These are not a paintings. At least not in the normal sense of the word. They are machine hallucinations, produced by a neural network that was trained on a dataset of Fauvist art — a group of french artists at the turn of the 20th century, who influenced modern masters like Picasso.
The Fauvist school was itself hallucinatory, with its bright colors and abstract compositions, fueled by absinthe and the natural beauty of Provence. This style lends well to a neural network generative approach, which produces images that feel like a hallucination, or a dream. What are these places, these people, these paintings? They feel familiar, like the neural net has captured not just an aesthetic, but memories of the past.
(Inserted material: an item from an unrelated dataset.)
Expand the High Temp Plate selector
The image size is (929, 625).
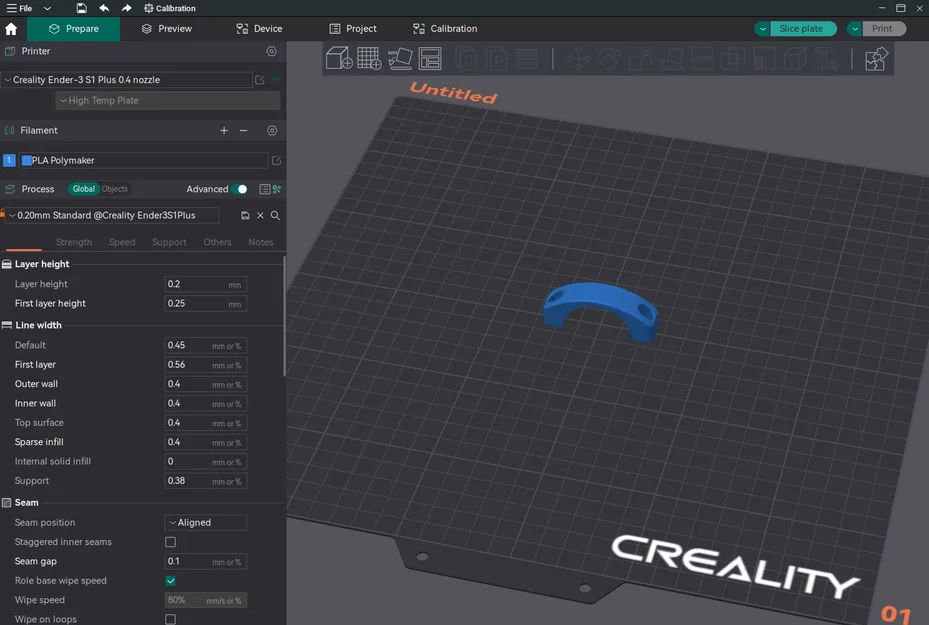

The number of Fauvist paintings is limited, so transfer learning was used — where a model that has already been trained on a wide range of generic art (stylegan-paintings) was used as a jumping-off point for continued training with the Fauvist image dataset. In this sense, this process mirrored the Fauves themselves — building on a base of classic art training, and riffing off the styles of their contemporaries. In the GIF above you can see the original model contrasted with the result of the transfer learning. In both models, the latent space is similarly organized — you can see a boy, a woman, a grove of trees, all in similar locations in the grid. This is not 'enforced' in any way — it is learned by the neural network as it ingests thousands of images. To me, one of the most fascinating outcomes is how quickly the transfer learning worked to make the original net's output look like Fauvist paintings; a classical looking woman becomes a woman who would not look out of place drinking absinthe in a french cafe circa 1880.